-- Source records --
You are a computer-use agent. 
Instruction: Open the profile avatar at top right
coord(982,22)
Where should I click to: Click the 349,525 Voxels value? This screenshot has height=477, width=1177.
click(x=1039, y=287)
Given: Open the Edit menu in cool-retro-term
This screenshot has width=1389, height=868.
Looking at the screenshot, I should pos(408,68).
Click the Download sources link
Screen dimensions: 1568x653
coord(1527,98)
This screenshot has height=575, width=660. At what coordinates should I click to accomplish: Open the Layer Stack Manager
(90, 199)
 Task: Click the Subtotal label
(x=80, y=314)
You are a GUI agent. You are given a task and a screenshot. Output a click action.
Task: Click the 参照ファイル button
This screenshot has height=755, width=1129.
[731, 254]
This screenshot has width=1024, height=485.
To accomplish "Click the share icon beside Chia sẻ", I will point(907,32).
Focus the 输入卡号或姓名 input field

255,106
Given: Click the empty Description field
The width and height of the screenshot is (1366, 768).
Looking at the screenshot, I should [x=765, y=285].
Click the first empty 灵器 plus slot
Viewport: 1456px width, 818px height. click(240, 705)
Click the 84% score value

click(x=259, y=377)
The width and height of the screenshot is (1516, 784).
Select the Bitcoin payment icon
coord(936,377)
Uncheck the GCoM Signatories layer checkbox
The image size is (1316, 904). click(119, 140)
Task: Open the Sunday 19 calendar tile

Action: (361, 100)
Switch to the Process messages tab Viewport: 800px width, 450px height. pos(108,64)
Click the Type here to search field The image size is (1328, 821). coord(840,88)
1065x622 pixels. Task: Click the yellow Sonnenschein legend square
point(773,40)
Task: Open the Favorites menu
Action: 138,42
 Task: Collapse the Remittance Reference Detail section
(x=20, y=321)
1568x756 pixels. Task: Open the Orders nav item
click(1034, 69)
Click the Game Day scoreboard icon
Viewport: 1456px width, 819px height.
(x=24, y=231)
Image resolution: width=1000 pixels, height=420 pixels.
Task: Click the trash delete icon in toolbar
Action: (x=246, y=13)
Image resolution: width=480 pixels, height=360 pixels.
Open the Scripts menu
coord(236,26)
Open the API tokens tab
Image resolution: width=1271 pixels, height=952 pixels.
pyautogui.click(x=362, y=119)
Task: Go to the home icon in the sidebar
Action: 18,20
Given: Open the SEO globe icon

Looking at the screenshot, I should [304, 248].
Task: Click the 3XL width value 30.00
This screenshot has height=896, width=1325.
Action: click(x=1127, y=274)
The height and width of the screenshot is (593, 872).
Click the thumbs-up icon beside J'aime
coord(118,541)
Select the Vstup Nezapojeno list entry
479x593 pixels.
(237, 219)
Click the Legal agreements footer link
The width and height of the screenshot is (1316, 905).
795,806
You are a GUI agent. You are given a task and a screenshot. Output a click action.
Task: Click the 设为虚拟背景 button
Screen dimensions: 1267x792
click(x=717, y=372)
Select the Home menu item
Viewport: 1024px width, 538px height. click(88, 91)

-- Assignment --
Return exactly, please, the lines of the material from the first one down to and including the line where "Given: Open the Edit menu in cool-retro-term" appears.

-- Your solution --
You are a computer-use agent. 
Instruction: Open the profile avatar at top right
coord(982,22)
Where should I click to: Click the 349,525 Voxels value? This screenshot has height=477, width=1177.
click(x=1039, y=287)
Given: Open the Edit menu in cool-retro-term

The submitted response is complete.